In a dictionary, words are stored in alphabetical order. Because they are sorted, you don't start at page one to find the word "Node." You jump to the middle, see that "N" comes after the current page, and narrow your search.

This is what an index does: It creates a separate, sorted data structure that points to the actual location of the data.

3. Under the Hood: The B-Tree

If you want to move from Junior to Senior, you need to know the name B-Tree (Balanced Tree). Most modern databases (PostgreSQL, MySQL, SQL Server) use B-Trees for their default indexing.

A B-Tree solves the write-speed problem of simple sorted lists by organizing data into a hierarchy of "nodes."

  • The Root: The entry point.

  • Internal Nodes: These act like signposts ("Go left for A-M, go right for N-Z").

  • Leaf Nodes: The bottom of the tree that contains the actual pointer to the row on your disk.

Because the tree is balanced, the distance from the top to any piece of data is always roughly the same. Searching a B-Tree is O(log N). To put that in perspective: searching 1 million rows only takes about 20 "jumps" through the tree.

Conceptual Search Example

Imagine we are searching for a user with email = 'chris@example.com' in a large users table, and we have an index on the email column.

Instead of reading a million rows, the database conceptually performs a few logical steps:

  1. Start at the Root Node (Jump 1): The root node holds boundaries (e.g., the lowest and highest values in each sub-branch). It determines that 'chris@example.com' falls between the values of the Middle Internal Node.

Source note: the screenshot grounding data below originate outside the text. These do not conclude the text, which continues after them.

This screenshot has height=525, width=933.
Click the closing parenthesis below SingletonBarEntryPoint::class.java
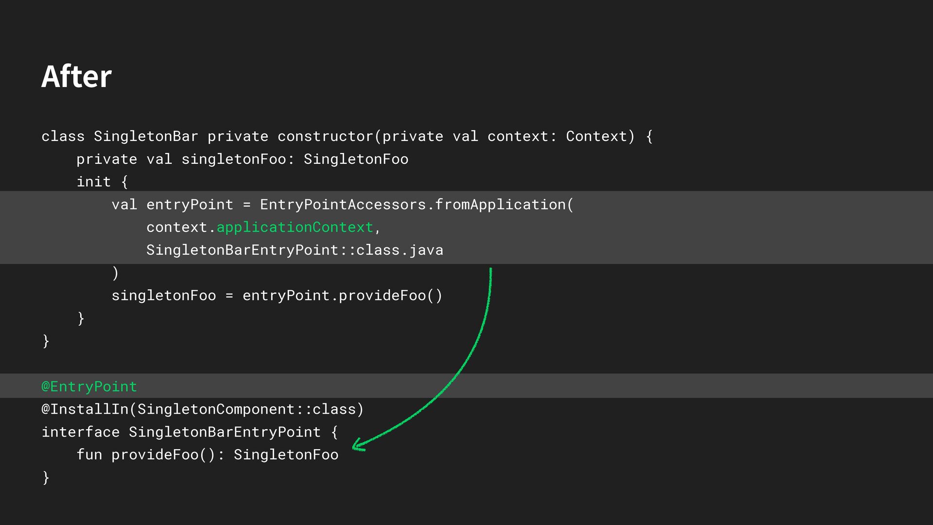pyautogui.click(x=115, y=273)
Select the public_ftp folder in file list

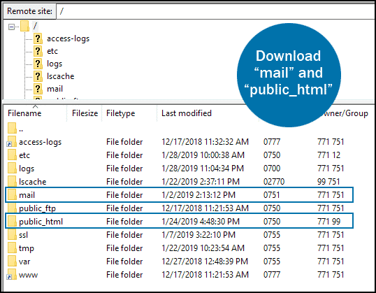(x=37, y=208)
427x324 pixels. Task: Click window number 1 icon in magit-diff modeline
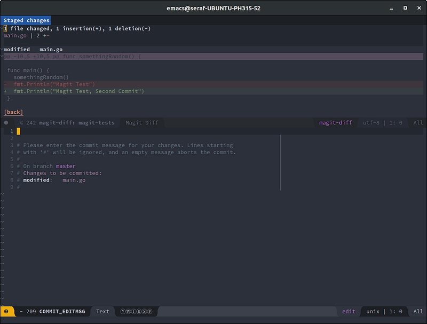click(x=6, y=123)
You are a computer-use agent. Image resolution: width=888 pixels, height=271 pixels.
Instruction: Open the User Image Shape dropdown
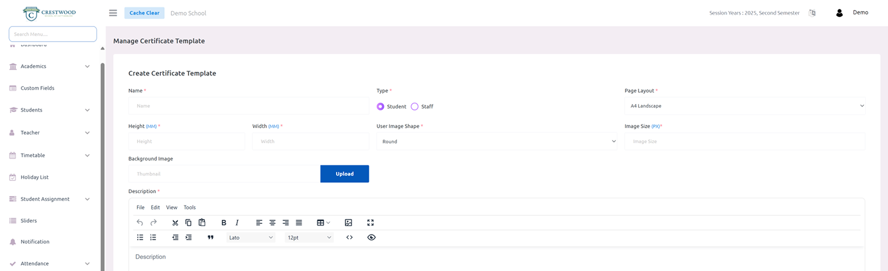click(x=496, y=142)
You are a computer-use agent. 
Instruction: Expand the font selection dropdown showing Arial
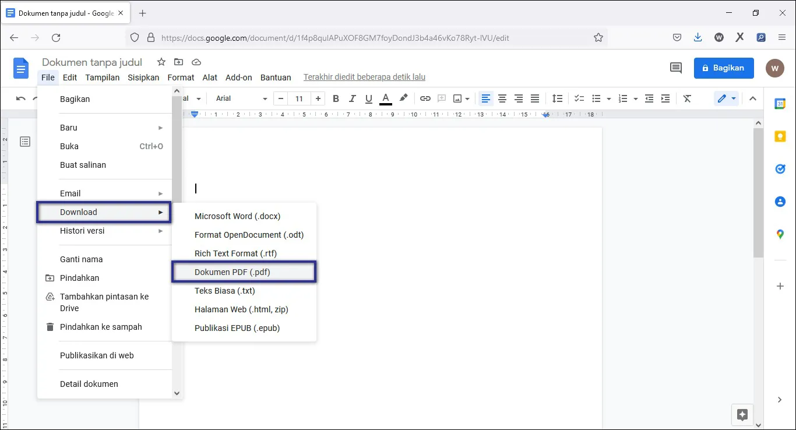tap(239, 98)
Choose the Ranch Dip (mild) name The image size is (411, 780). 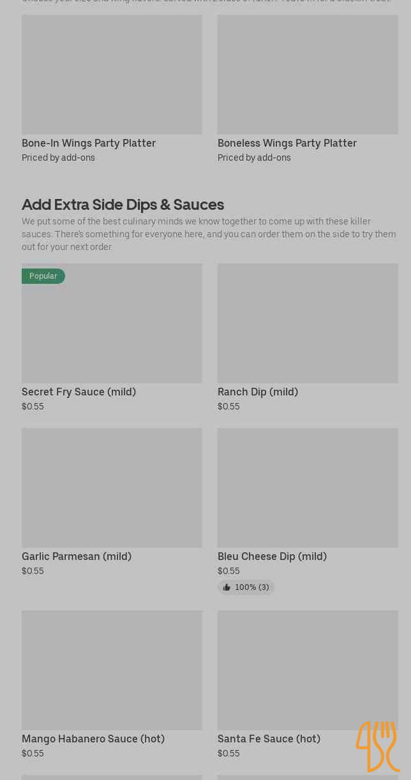[x=258, y=392]
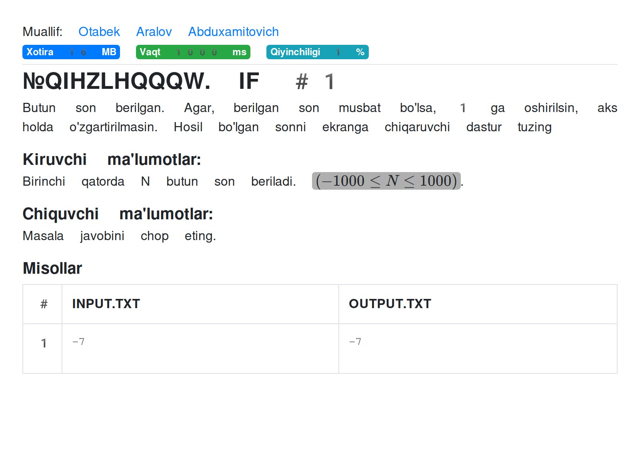Click the OUTPUT.TXT column header
The height and width of the screenshot is (457, 640).
pyautogui.click(x=390, y=304)
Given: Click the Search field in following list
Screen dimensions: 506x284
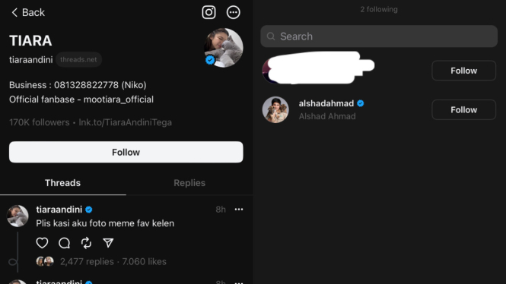Looking at the screenshot, I should coord(379,36).
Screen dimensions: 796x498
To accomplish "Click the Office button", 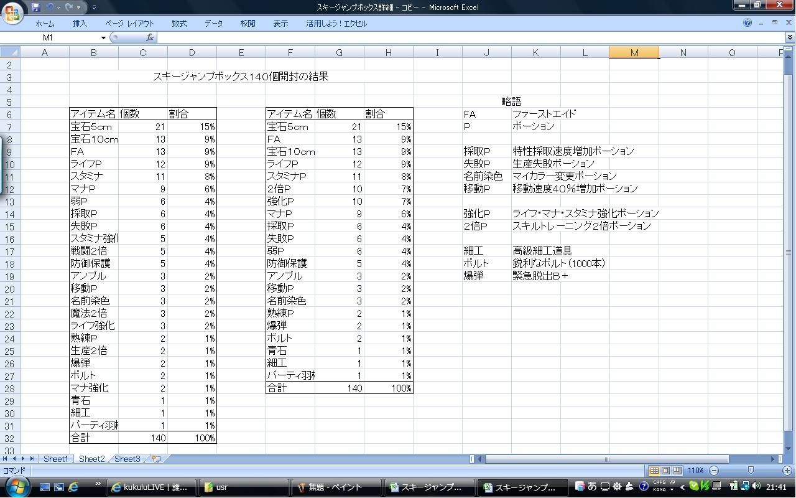I will click(13, 12).
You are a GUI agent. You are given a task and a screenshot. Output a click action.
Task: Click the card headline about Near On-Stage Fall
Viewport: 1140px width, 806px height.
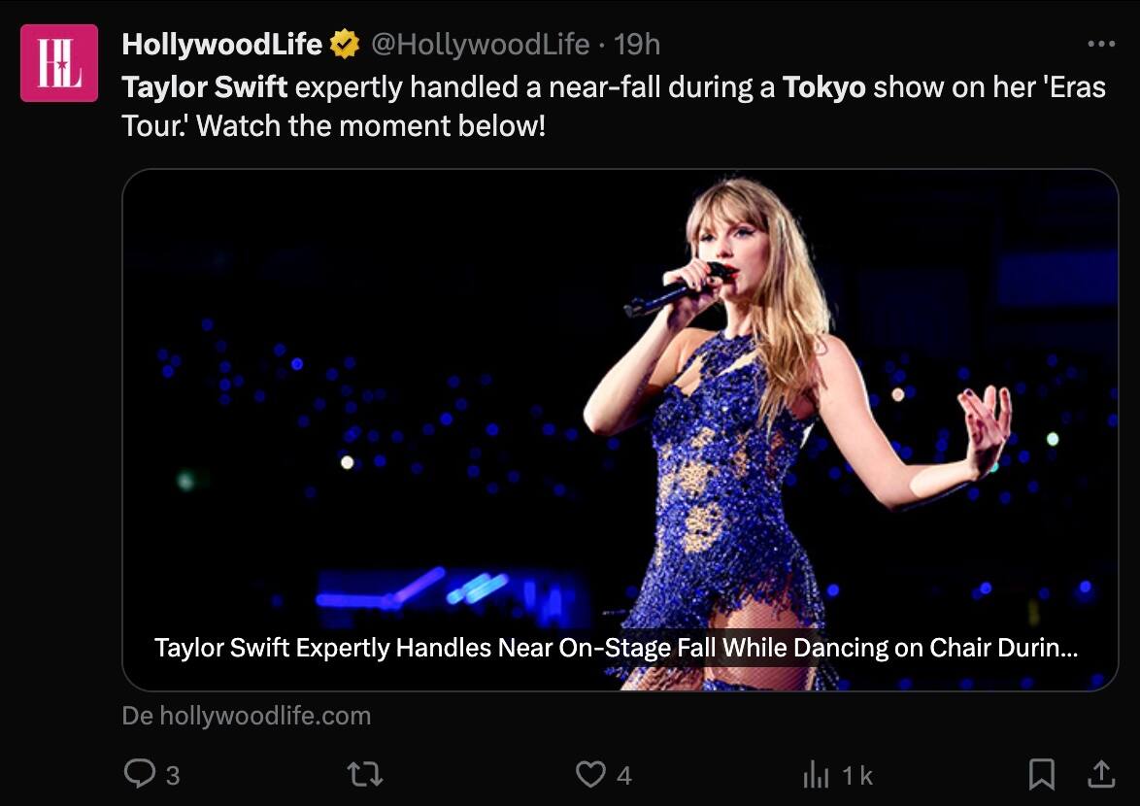coord(616,648)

  2. Move to Internal Node (Jump 2): The database loads the middle node. This node might say:

* Emails < F: Go Left

* Emails F-O: Go Middle

* Emails > O: Go Right Since C is before F, the database chooses the **Left Leaf Node** pointer.
Enter fullscreen mode Exit fullscreen mode
  1. Move to Leaf Node (Jump 3): The Leaf Node is loaded. It is a dense, sorted list containing the email and the primary key ID (the pointer). The database quickly performs a binary search within this small list:

    // Example content of the Leaf Node (sorted list)
    [
      { email: 'adam@example.com', userId: 101 },
      { email: 'ben@example.com', userId: 450 },
      { email: 'chris@example.com', userId: 221 }, // Found it!
      { email: 'diana@example.com', userId: 890 }
    ]
    
  2. Fetch the Data: The database takes the userId: 221 and uses it to find the entire user record from the main table.

The search is complete in four disk operations (log N*)* instead of a million. That is the power of a B-Tree index.

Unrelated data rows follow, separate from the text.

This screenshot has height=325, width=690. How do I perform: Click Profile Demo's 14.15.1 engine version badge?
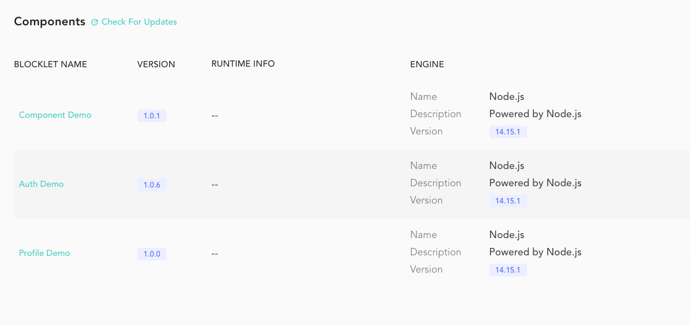pos(508,270)
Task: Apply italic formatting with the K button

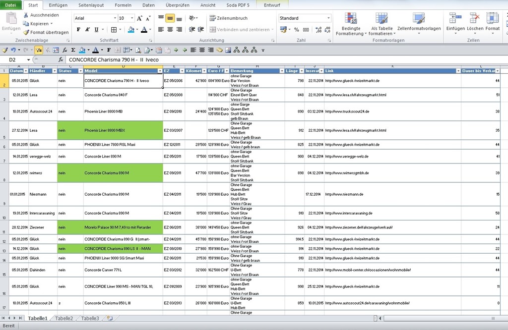Action: click(x=87, y=30)
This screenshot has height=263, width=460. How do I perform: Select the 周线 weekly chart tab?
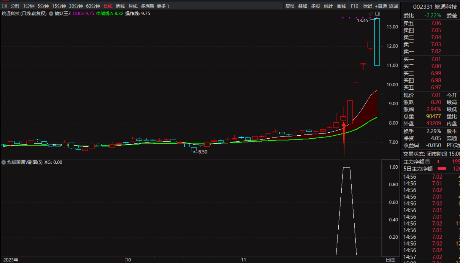pos(120,6)
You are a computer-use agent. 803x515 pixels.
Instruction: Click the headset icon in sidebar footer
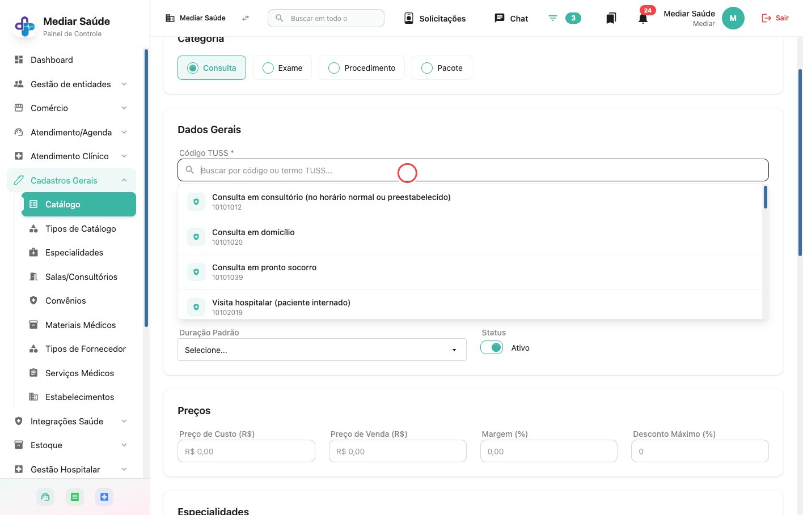[45, 497]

4. Clustered vs. Non-Clustered Indexes

This is where many developers get confused. There are two main ways a database stores these indexes:

Clustered Index (The Physical Order)

Think of this as the dictionary itself. The data is physically stored on the disk in the order of the index. This is almost always your Primary Key.

  • Rule: You can only have one clustered index per table (because you can't physically sort the same data in two different ways).

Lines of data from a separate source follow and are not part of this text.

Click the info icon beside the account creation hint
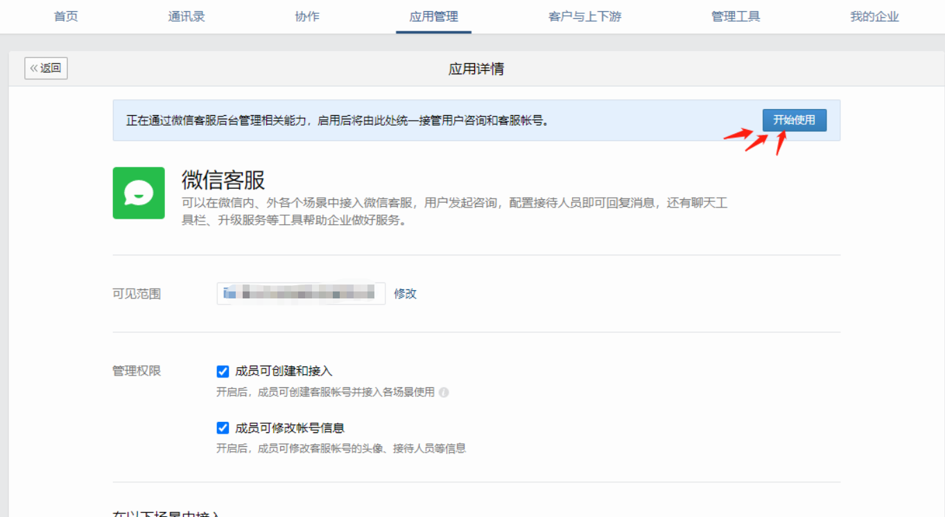Viewport: 945px width, 517px height. 444,392

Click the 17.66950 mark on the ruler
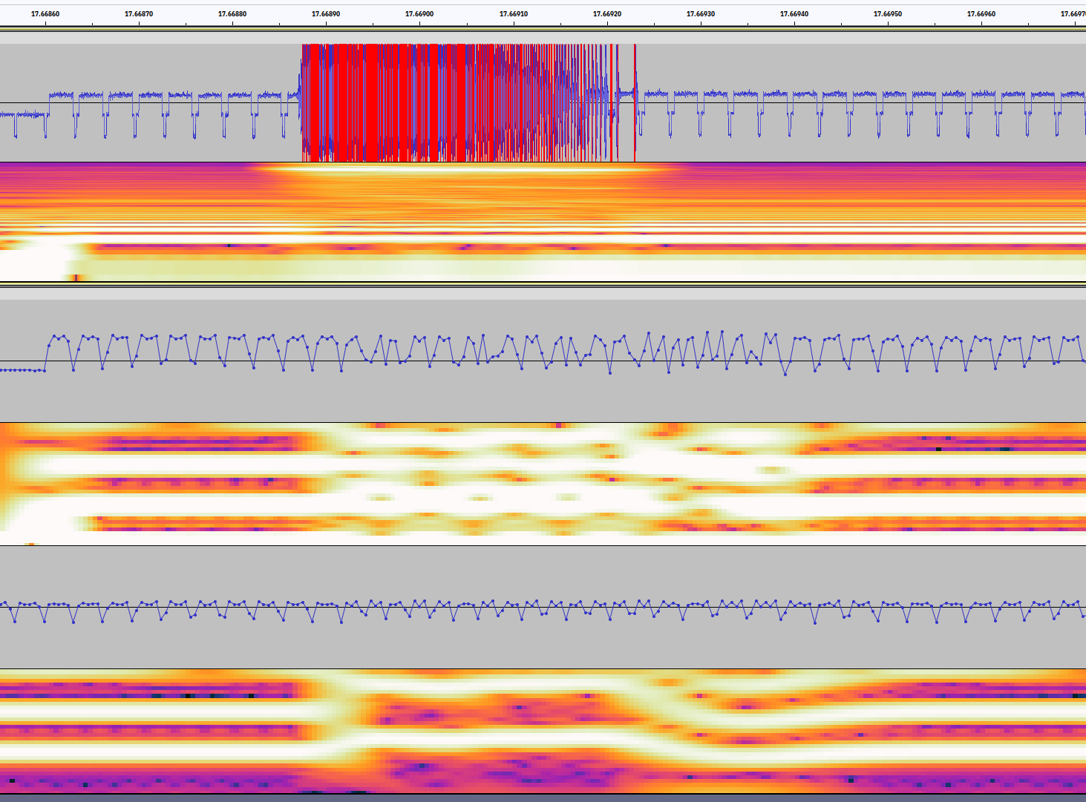click(888, 14)
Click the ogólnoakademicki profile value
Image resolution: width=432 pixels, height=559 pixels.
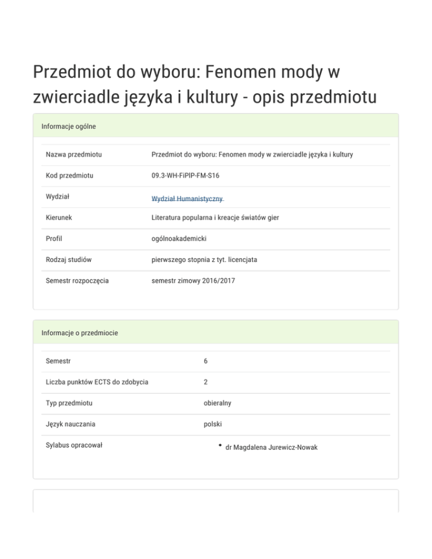[179, 239]
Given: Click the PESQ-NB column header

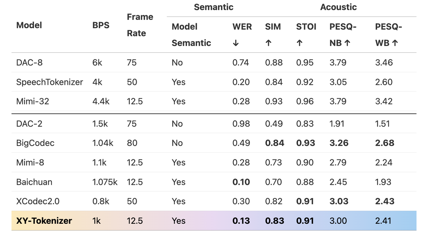Looking at the screenshot, I should pyautogui.click(x=343, y=35).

Non-Clustered Index (The "Phone Book")

This is a separate structure from the actual table. It contains a copy of the indexed column and a "pointer" (like a GPS coordinate) to where the rest of the row lives.

  • Rule: You can have many non-clustered indexes, but each one adds "weight" to your database.

5. The Cost: When Indexes Hurt Performance

If indexes are so magical, why not just index every column? Because every index is a trade-off. It’s faster to read but slower to write, and costs money in storage.

A. The Write Penalty

Every time you perform one of these operations on a column that is indexed, the database has to update the B-Tree structure for that index:

  1. INSERT: The database has to insert the new value and potentially re-balance the B-Tree to maintain its sorted structure.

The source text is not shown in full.